Seeding the Streambanks of our Country
With summer upon us, including the opportunity to once again enjoy the great outdoors, we are reminded of the many important roles of our nation’s water bodies. Whether it be fishing, swimming, boating, a source of drinking water, or just enjoying the view, we need to be reminded that protecting our nation’s water bodies must be a priority for each and every one of us. While there are traditional ways for ensuring that water bodies are protected by issuing permits and taking enforcement, EPA is working ever more closely with local governments, organizations and the public on more collaborative ways involving voluntary initiatives and innovative partnerships. One of the things I enjoy most about being the Regional Administrator for EPA’s Mid-Atlantic Region is seeing these partnerships at work.
Several weeks ago, on my way to deliver a speech about President Obama’s Climate Action Plan at the Virginia Military Institute’s 25th Annual Environmental Symposium in Lexington, Virginia, I drove through the naturally spectacular Shenandoah Valley to visit Waynesboro, Virginia and tour Ridgeview Park.

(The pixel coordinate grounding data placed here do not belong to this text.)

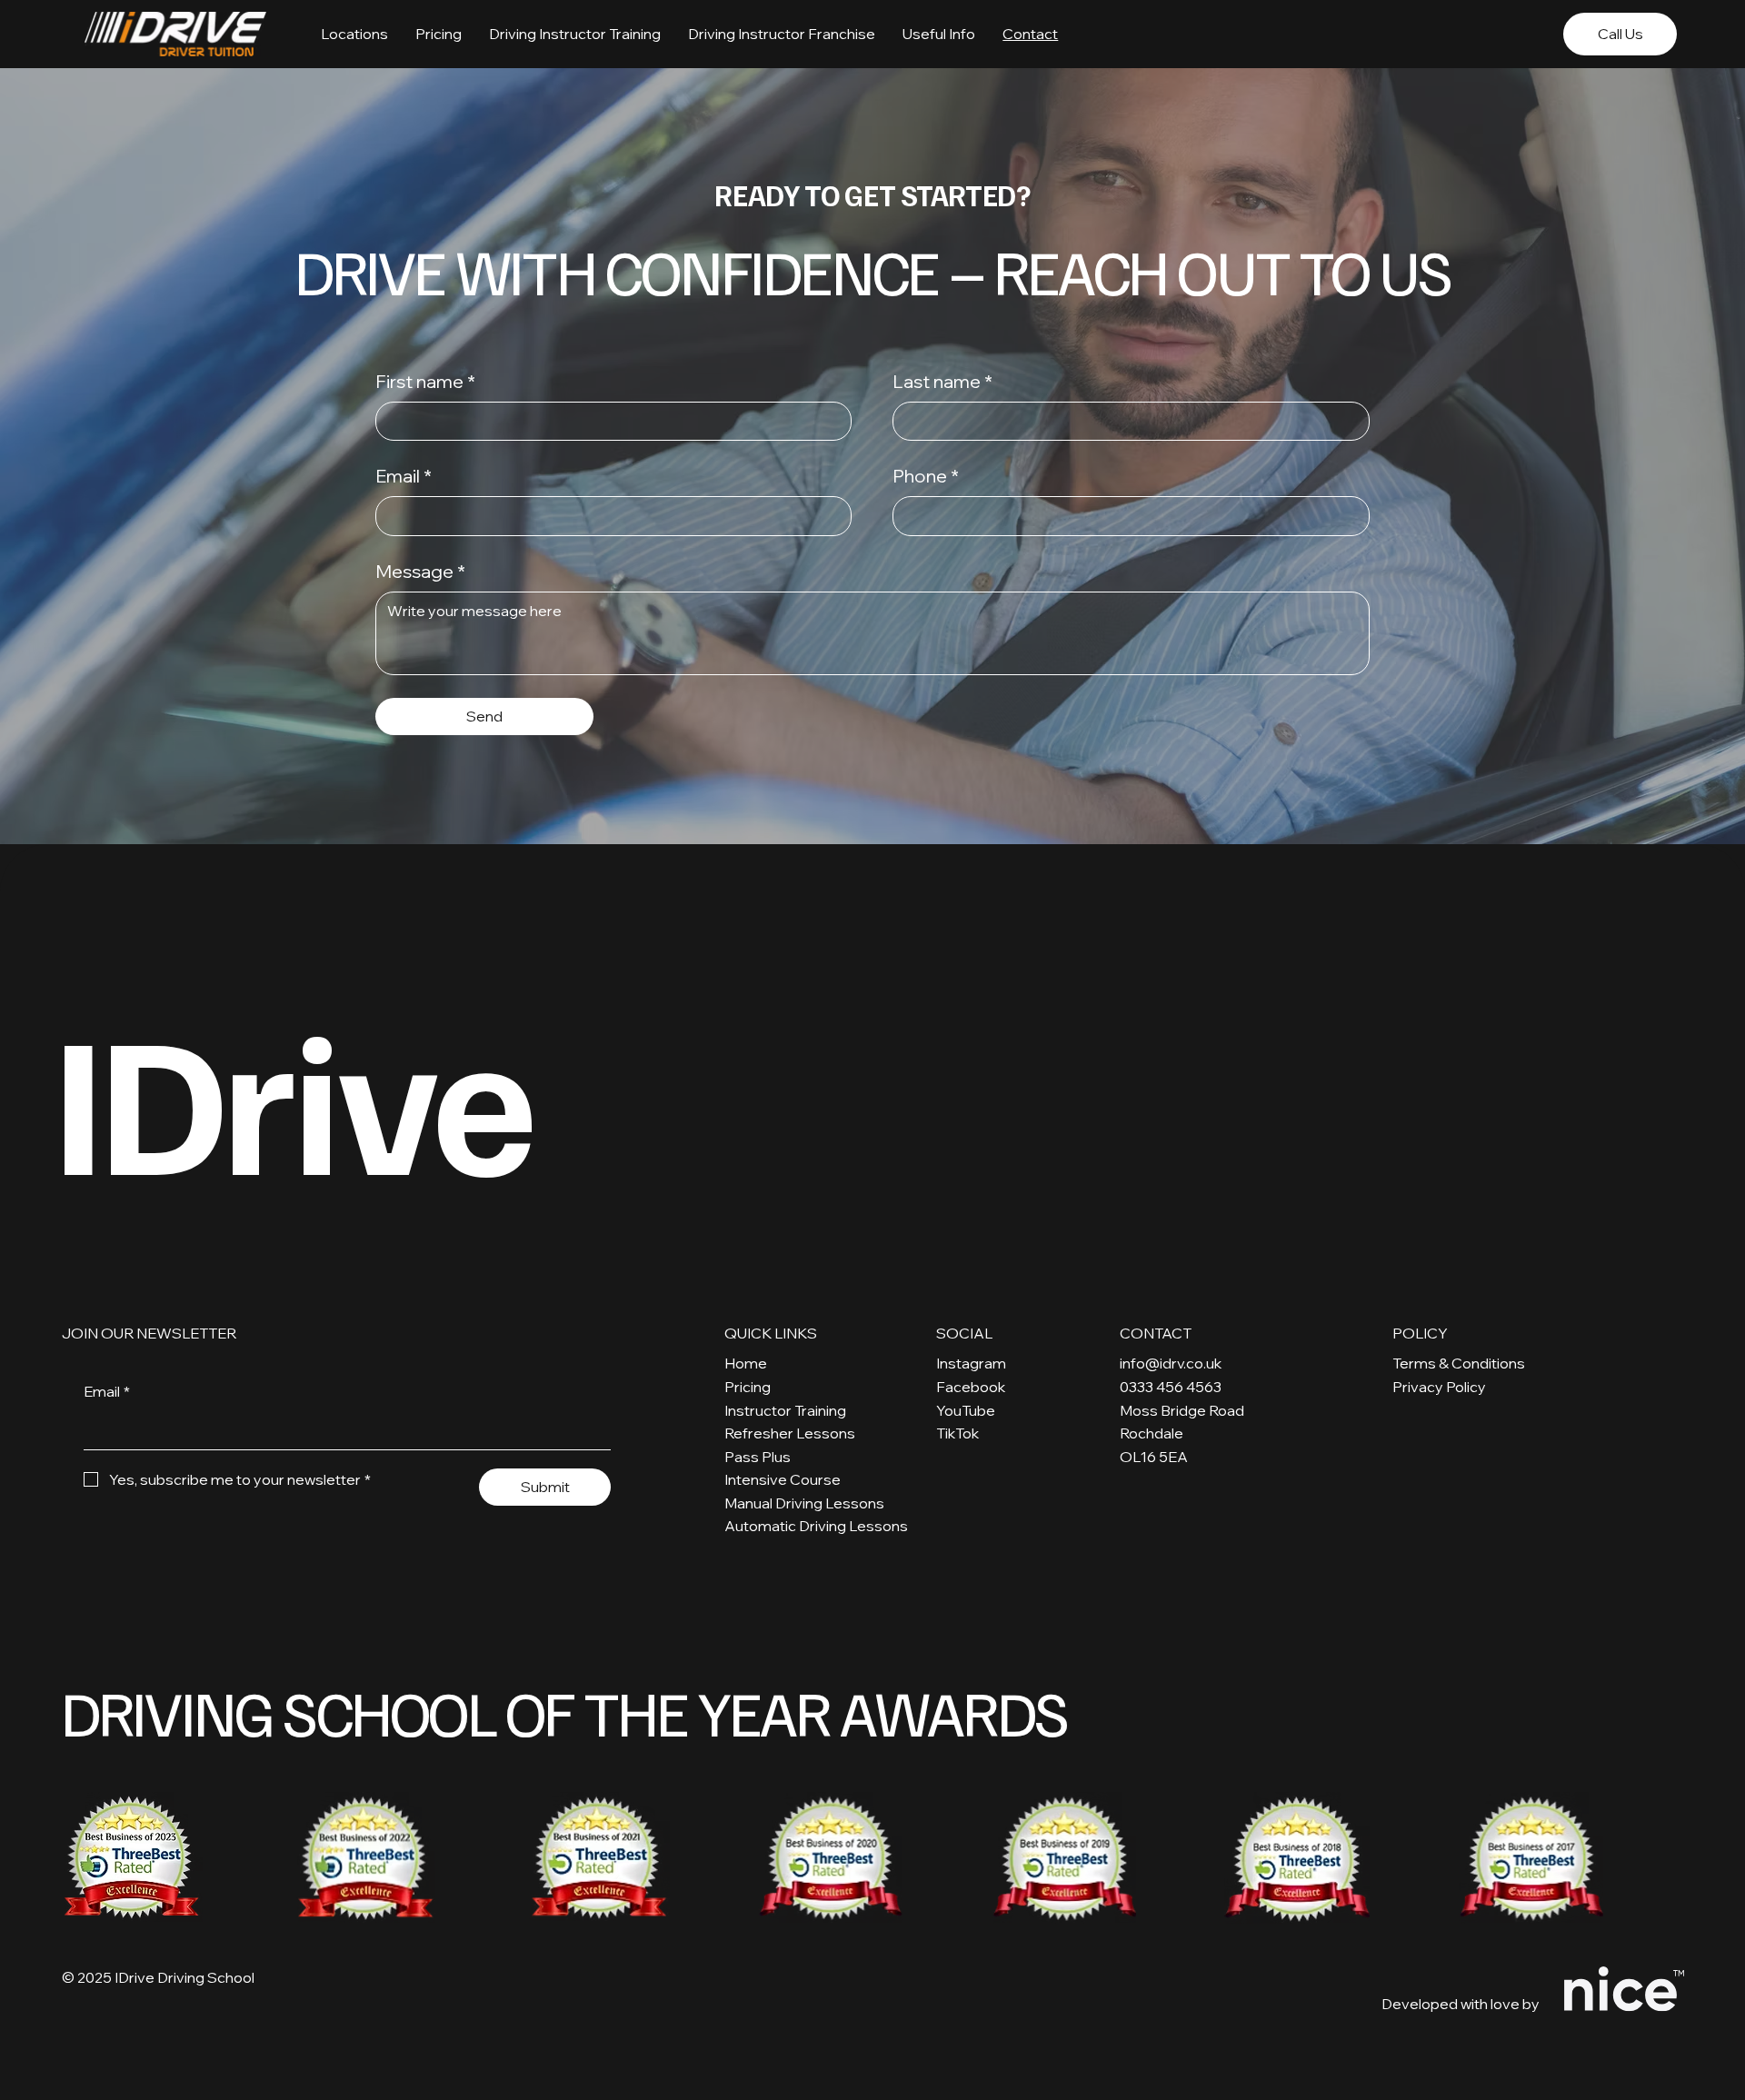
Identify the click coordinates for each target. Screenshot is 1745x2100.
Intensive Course (782, 1479)
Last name (942, 381)
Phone (925, 475)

Ridgeview is a community park where people go to relax and spend time with friends and family – especially on a beautiful spring day like it was when I arrived. But, I wasn’t there to relax – instead I was there to meet with local officials and check out the streambank restoration work along the South River, which EPA is helping to fund.
This project is one of many examples where EPA and our partners provide seed money to protect and restore local habitat. Dedicated local officials take over and do the rest. The Ridgeview Park project was funded by a $224,775 American Rivers-EPA Potomac Highlands implementation grant which directs EPA funds to projects that foster local, innovative solutions to improve the natural resources and socio-economic conditions in the Potomac Highlands. The project is restoring more than 1,000 feet of streambank that will help reduce harmful nitrogen and phosphorous levels in the river as well as prevent erosion by supporting plant growth.
During my tour, I was joined by Serena McClain from American Rivers. We were hosted by Waynesboro’s Deputy City Manager D. James Shaw II, along with Dwayne Jones, the Director of Parks and Recreation and Tafford McRae, Waynesboro’s Project Officer for the site.
Overall, it was a productive visit to the most visited park in Waynesboro amidst citizens enjoying the outdoor space of the park and the fishing opportunities provided by the South River. I was proud that EPA is a partner in the improvement of this waterbody and outdoor space in Ridgeview Park. I applaud the efforts of the local officials as they work to improve and protect the environment in Waynesboro.
About the author: Shawn M. Garvin is EPA’s Regional Administrator for Region 3, overseeing the Agency’s operations in Delaware, D.C., Maryland, Pennsylvania, Virginia, and West Virginia. Shawn’s career in intergovernmental affairs spans more than 20 years at the federal and local levels.